The Bellegardes invite Newman to dinner, and it turns out that he is the only nonfamily member invited. Newman spends a little time wondering why he's the only guest. Discussion over dinner is formal, and Newman feels somewhat out of place, though he is glad to be near Claire. After dinner, however, it gets more personal. Claire's brothers go into another room with Newman to talk, and tell him the family plans to be welcoming to Newman. Valentin, of course, is more excited about this news than his brother Urbain. After this discussion Newman goes to see Madame de Bellegarde to hear the news from her own mouth. On the way he is waylaid by Urbain's wife, and she wants him to know how happy she is for him, remarking that she doesn't think the family should be so worried about a person's background.

When Newman finally gets to talk to Madame de Bellegarde, Urbain is also present. She confirms that Newman may court her daughter, though she makes a point of telling him that this is not in line with the family's usual practice. After this somewhat chilly conversation Newman goes to see Claire to tell her the happy news. As Newman makes his departure, Valentin tells him that he is planning to pursue Noémie.

Analysis

When Newman arrives at the Bellegardes' home he is ushered into what seems to be scene of domestic comfort. A fire crackles, the marquise relaxes by the fire, Claire tells a story to her niece. Urbain, the marquis, "was stationed before the fire, with his head erect and his hands behind him, in an attitude of formal expectancy." Madame de Bellegarde, too, greets Newman formally, theatrically. The stage is set for whatever the Bellegardes have in mind, which isn't entirely clear to Newman, and the family is determined to keep him wondering until the prescribed moment by means of a carefully controlled conversation about the fine arts. To Newman all of this seems orchestrated to ensure that he will not burst out with some revelation about his childhood or business that the family might find too frank. Urbain seems to display a "nervous dread that something disagreeable might happen if the atmosphere were not purified by allusions of a thoroughly superior cast."

The cumulative effect is to keep Newman at a distance and uncomfortable. He does not belong, and they make sure he knows it even as they prepare to grudgingly accept his courtship of Claire. This effect is compounded when Urbain finally informs Newman of their decision to accept him since he is so reluctant and clearly can barely stand saying that Newman and Claire may marry. Urbain doesn't even want to hear any more about Newman, preferring to imagine he is an aristocrat like himself: "We prefer to assume that the person accepted as the possible husband of my sister is one of ourselves, and that he should have no explanations to make." Newman is not 100 percent sure what Urbain means, but he knows he probably wouldn't like it if he did understand ("I think I had better not understand you. I might not like it"), and so they agree to go on ignoring each other.

Directions →
Do the three statements that follow agree with the text about the Bellegarde dinner? For each one, answer yes or no and quote the words of the text that decide it. 1. Newman is the only guest at the dinner who isn't part of the family. 2. Urbain is more excited than Valentin about the family's plan to welcome Newman. 3. Madame de Bellegarde tells Newman that letting him court her daughter fits the family's usual practice.

Information supplied →
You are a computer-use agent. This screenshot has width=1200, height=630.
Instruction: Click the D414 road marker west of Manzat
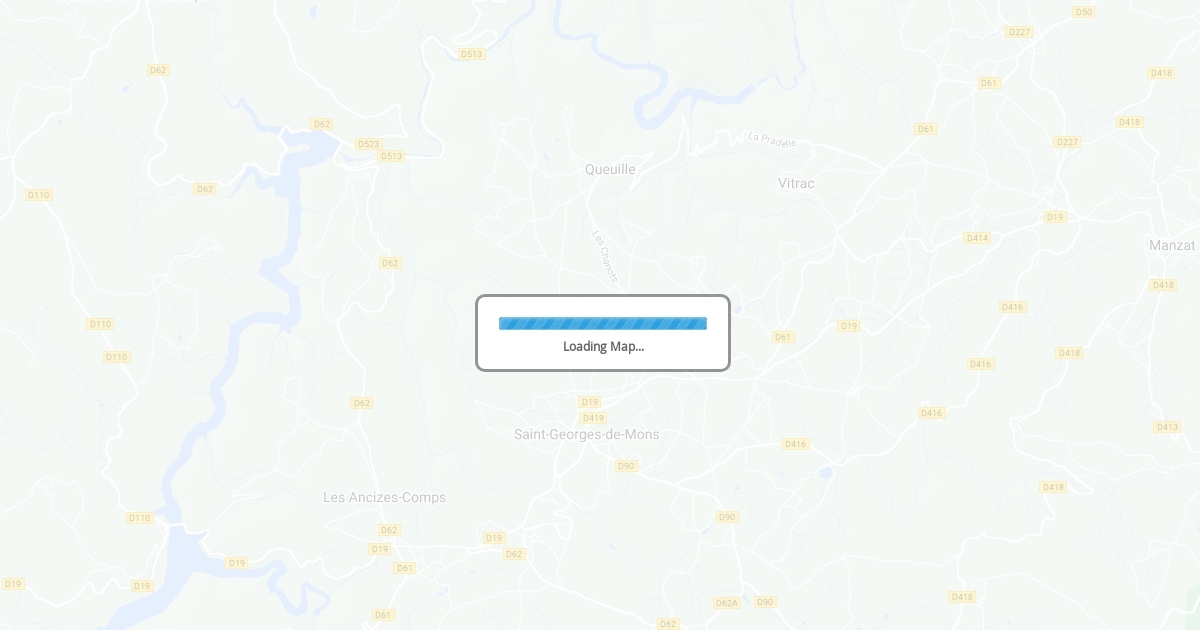point(977,238)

Written answer →
1. Yes: "he is the only nonfamily member invited."
2. No: "Valentin, of course, is more excited about this news than his brother Urbain."
3. No: "she makes a point of telling him that this is not in line with the family's usual practice."